→ DATA SECTION:
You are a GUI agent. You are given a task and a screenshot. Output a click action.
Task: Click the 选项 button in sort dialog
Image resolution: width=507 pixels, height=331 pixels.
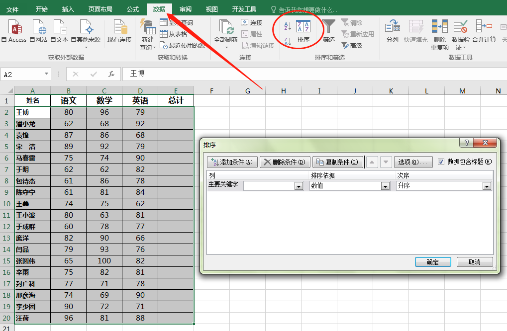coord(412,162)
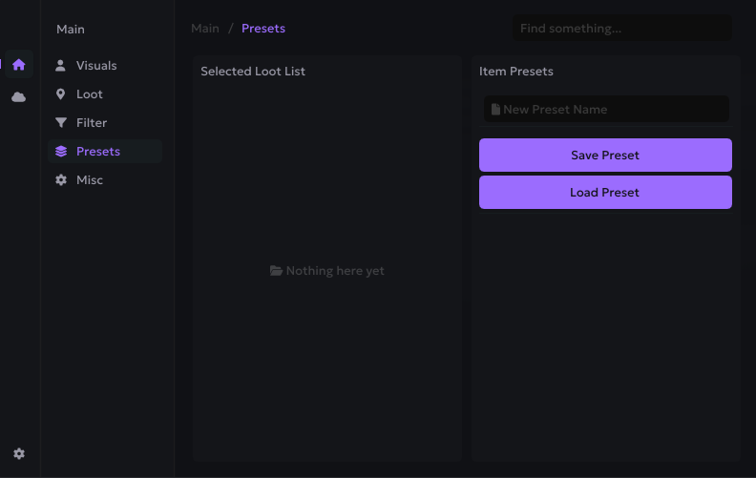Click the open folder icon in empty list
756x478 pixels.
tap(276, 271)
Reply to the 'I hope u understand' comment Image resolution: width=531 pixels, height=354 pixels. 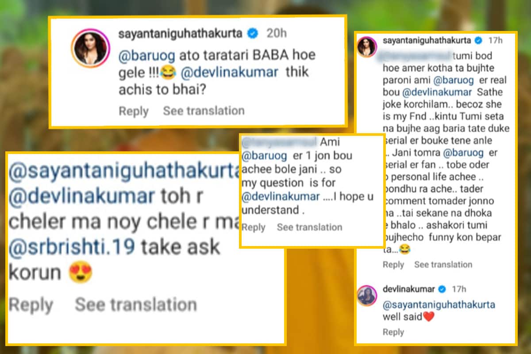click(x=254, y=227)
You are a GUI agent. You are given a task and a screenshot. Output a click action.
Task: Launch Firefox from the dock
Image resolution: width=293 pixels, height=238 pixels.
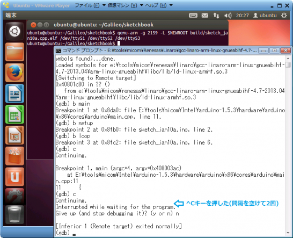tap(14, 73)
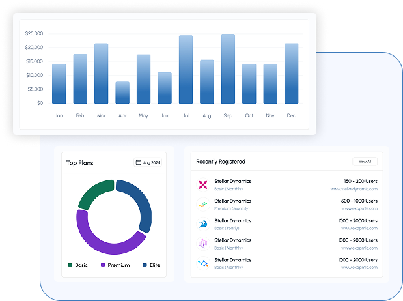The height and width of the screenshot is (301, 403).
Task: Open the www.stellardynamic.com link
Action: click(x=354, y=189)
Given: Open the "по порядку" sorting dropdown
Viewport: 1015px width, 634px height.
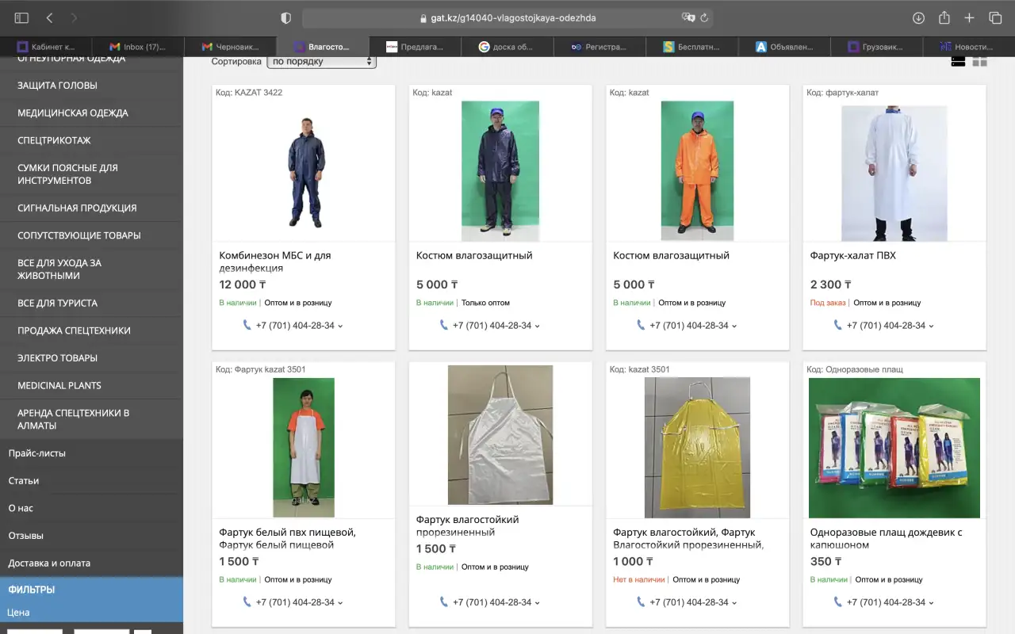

→ WHAT IS NEEDED:
From the line containing "Given: Open the" through the last line of the entries, copy each line exactly and only those, skipping all pictures.

→ RESPONSE BOX:
Given: Open the "по порядку" sorting dropdown
Viewport: 1015px width, 634px height.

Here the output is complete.